Some email and internal file-sharing capabilities have been restored, but most external communications still were down late Monday.
“There’s been a lot of improvisation. You work with what you have,” Corporation Commission spokesman Matt Skinner said. “We have court every day in Oklahoma City and Tulsa, and that has continued.”
Field agents have been able to continue using their state-issued laptop computers, although some of the reports and information cannot be filed until the computer system is restored, Skinner said. Field agents and other staff are using voice calls and text messages to help stay in contact during the ongoing outage, he said.
The Corporation Commission website is used by companies throughout the state to file reports such as intents to drill and other oil field information and for companies and individuals to know about ongoing and planned drilling and other projects.
The state Office of Management and Enterprise Services and Cyber Command has spent the past week analyzing the attack and repairing the damage.
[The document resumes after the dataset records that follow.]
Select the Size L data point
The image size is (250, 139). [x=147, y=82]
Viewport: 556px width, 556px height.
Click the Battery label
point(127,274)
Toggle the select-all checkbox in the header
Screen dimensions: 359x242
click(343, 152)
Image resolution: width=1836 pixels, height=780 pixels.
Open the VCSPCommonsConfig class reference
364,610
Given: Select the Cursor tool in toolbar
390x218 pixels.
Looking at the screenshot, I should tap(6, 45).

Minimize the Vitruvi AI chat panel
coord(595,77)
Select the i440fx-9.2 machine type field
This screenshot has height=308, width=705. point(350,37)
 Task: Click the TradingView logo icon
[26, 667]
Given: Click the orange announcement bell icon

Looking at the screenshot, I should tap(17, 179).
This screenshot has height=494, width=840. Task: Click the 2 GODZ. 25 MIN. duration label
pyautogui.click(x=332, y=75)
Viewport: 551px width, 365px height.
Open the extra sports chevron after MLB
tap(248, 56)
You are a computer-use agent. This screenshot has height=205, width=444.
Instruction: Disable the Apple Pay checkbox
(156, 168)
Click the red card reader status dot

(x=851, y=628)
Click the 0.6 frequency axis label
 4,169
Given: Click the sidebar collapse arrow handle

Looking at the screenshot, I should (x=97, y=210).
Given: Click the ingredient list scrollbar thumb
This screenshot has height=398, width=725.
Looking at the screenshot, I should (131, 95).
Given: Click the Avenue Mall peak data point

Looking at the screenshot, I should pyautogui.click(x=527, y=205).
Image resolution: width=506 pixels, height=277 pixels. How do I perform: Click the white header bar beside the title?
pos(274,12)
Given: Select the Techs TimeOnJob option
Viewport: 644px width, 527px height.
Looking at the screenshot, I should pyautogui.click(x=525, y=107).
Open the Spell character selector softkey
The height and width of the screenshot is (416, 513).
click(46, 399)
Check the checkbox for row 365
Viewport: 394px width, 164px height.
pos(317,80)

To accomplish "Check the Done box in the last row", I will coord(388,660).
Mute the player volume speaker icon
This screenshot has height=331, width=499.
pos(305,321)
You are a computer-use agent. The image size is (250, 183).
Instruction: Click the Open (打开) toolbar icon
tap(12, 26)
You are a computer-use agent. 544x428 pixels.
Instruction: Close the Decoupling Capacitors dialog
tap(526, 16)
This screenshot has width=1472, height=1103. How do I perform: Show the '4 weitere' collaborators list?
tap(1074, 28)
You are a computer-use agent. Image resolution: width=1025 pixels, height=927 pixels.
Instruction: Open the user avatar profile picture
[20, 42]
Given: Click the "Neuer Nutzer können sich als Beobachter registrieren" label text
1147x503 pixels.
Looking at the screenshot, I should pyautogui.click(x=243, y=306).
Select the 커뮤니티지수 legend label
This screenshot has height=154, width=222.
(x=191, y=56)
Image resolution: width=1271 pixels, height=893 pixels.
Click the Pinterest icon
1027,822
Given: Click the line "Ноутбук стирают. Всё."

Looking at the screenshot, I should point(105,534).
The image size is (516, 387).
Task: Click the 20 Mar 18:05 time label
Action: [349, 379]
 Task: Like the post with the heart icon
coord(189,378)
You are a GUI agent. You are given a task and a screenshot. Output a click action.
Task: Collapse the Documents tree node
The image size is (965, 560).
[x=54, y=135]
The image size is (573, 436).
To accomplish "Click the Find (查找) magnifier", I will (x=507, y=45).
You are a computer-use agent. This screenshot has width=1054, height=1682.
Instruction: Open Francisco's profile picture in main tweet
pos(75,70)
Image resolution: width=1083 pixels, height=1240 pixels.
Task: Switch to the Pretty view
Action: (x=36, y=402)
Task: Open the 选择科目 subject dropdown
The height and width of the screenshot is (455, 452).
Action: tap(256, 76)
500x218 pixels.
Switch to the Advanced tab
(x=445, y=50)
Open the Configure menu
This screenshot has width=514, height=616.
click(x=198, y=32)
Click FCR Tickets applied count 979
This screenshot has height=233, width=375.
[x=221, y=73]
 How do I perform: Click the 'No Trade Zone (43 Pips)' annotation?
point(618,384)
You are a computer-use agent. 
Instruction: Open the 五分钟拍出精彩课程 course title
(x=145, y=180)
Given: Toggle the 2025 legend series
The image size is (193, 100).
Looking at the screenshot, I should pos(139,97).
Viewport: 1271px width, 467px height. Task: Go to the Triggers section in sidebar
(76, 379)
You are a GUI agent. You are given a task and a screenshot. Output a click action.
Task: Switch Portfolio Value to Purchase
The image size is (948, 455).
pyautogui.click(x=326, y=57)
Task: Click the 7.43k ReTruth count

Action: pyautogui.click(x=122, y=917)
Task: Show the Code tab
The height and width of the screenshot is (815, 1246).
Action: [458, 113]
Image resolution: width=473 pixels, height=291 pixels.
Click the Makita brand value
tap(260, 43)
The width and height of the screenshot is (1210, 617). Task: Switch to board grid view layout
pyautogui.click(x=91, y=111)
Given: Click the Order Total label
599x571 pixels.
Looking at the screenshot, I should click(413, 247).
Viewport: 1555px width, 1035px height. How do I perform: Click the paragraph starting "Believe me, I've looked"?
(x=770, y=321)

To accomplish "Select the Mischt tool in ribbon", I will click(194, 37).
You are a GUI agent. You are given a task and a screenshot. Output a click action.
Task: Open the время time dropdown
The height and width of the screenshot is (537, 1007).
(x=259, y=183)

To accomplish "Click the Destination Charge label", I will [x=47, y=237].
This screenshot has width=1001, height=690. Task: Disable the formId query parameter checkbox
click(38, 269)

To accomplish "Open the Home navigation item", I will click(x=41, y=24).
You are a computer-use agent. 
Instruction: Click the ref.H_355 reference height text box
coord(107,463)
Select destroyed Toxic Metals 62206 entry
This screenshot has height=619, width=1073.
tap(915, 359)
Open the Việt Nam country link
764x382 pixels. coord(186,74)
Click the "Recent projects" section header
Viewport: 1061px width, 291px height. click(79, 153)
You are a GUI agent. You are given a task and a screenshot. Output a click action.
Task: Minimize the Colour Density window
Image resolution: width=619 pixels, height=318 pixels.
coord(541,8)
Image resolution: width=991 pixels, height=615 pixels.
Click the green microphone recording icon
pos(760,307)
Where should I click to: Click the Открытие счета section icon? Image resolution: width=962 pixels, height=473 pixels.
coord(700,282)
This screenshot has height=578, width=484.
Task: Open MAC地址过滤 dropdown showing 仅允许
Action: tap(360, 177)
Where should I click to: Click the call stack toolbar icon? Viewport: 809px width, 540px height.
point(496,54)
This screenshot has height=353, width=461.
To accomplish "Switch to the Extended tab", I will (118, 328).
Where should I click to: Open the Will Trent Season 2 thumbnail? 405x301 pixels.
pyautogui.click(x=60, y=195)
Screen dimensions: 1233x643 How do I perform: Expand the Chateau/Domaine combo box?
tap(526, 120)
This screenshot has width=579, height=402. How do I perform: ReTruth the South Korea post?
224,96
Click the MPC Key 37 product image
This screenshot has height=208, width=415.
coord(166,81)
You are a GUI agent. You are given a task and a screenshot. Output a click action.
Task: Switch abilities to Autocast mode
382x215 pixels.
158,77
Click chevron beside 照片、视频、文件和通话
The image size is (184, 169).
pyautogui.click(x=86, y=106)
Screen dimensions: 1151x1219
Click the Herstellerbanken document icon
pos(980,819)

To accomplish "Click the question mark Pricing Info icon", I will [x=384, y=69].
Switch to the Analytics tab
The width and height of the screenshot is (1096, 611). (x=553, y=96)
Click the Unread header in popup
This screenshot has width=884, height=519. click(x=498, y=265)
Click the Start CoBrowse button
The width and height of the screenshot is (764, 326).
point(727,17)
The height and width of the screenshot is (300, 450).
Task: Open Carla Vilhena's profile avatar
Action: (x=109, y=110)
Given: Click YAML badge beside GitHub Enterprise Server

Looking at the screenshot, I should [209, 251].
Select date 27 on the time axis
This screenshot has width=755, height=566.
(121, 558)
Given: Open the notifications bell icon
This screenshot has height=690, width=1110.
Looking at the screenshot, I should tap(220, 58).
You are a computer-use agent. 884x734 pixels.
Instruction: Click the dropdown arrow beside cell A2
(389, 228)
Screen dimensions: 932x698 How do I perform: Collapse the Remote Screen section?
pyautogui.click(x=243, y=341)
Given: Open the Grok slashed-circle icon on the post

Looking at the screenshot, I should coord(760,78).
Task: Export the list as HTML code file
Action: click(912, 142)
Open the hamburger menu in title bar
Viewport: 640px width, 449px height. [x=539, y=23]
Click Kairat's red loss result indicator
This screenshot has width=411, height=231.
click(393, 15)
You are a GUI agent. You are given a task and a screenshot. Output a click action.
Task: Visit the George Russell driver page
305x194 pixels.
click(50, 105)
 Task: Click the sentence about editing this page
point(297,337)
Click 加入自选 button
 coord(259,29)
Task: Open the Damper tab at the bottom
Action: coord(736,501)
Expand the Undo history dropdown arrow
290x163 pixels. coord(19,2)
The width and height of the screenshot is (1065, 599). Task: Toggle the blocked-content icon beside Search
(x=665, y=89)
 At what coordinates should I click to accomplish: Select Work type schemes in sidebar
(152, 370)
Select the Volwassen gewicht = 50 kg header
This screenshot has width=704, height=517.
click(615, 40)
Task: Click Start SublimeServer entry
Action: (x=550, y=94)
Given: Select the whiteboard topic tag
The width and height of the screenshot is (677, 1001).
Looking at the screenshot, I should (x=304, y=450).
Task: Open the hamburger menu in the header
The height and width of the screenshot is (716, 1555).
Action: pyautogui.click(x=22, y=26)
Some systems began returning online Thursday and Friday, OMES spokeswoman Shelley Zumwalt said.
“The majority of the systems are up and running,” Zumwalt said Monday. “The remaining systems are going through the user validation process right now to make sure everything is working properly.”
Zumwalt said the website information is fluid and that it is difficult to predict when it will be restored.
Oklahoma Cyber Command is designed to continuously monitors the state’s data and computer infrastructure against unauthorized data use, disclosure, modification, damage and loss.
Cyber Command’s goals include preventing cybercrimes, identifying threats as quickly as possible and controlling exposures, responding to incident and restoring public services.
For years, each state agency was responsible for operating its own computer system and each agency had its own information technology employees, with varying levels of expertise, who were responsible for keeping data secure and combating cyber attacks.
A massive consolidation effort centralized much of the responsibility for state computer operations under the umbrella of the Office of Management and Enterprise Services.